Conformational changes of proteins or DNA as well as the formation of hierarchical structures with proteins are common processes in living cells. Their investigation in vitro is usually based on experimental conditions with properly adjusted pH, salinity, temperature and concentrations of the components directly involved in the respective process. Although such in vitro experiments provide first insights into the mechanisms of the processes under consideration, they totaly neglect the crowded environment in cells, generated by the presence of osmolytes, chaperones and the many other biopolymers. We develop synthetic model systems which mimic biological environments and at the same time reveal distinct aspects of morphological transformations under such crowded environment. One example is the collpase of polystyrene chains in good solvent obsreved after addition of small colloidal particles acting as crowders. Another example is the aggregation of the cationic dyestuff pseudo-isocynanine chloride (PIC) in the absence and presence of various model crowders like Ficoll or poly(ethylene glycol), which takes adavantage of an analogy between many dyestuffs and proteins.

(Data entries)
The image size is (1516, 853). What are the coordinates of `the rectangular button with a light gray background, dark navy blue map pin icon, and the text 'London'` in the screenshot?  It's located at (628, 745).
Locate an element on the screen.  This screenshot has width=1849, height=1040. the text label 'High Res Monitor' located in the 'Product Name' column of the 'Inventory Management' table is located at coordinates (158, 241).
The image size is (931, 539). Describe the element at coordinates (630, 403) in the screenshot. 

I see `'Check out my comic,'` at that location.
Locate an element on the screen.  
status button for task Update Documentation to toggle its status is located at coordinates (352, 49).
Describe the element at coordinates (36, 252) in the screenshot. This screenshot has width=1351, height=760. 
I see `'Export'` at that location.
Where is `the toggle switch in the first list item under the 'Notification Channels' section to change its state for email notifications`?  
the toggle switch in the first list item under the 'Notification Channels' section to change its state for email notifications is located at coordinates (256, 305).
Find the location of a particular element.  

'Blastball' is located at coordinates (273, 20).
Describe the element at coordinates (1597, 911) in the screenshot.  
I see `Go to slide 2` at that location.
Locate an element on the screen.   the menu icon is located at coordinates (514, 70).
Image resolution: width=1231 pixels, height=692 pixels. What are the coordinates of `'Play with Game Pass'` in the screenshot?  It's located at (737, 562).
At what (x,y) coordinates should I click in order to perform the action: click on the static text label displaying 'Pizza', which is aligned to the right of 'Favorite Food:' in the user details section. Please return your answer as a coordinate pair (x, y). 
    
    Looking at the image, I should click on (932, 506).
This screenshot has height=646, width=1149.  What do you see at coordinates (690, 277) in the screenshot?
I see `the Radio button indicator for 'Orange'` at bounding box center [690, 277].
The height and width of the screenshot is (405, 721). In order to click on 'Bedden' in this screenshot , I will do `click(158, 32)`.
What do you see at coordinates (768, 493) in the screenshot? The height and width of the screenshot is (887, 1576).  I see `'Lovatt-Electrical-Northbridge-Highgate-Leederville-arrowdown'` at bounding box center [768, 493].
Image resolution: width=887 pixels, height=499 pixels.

Problem details - Resume the passage above on crowded cellular environments, picking up after its final sentence.

Answer below -
Kramer,T. et al.
Coil dimensions of Polystyrene Chains in Colloid-Polymer Mixtures at the Protein-Limit: A SANS Study
Macromolecules (2005) 38, 9783-9793 DOI: 10.1021/ma051308j
Kramer, T. et al.
Small-Angle Neutron Scattering of dilute Polystyrene Chains at the Protein Limit of a Colloid-Polymer Mixture
J. Chem. Phys. (2005) 123, 014903 DOI: 10.1063/1.1946751
Gomez, D. et al.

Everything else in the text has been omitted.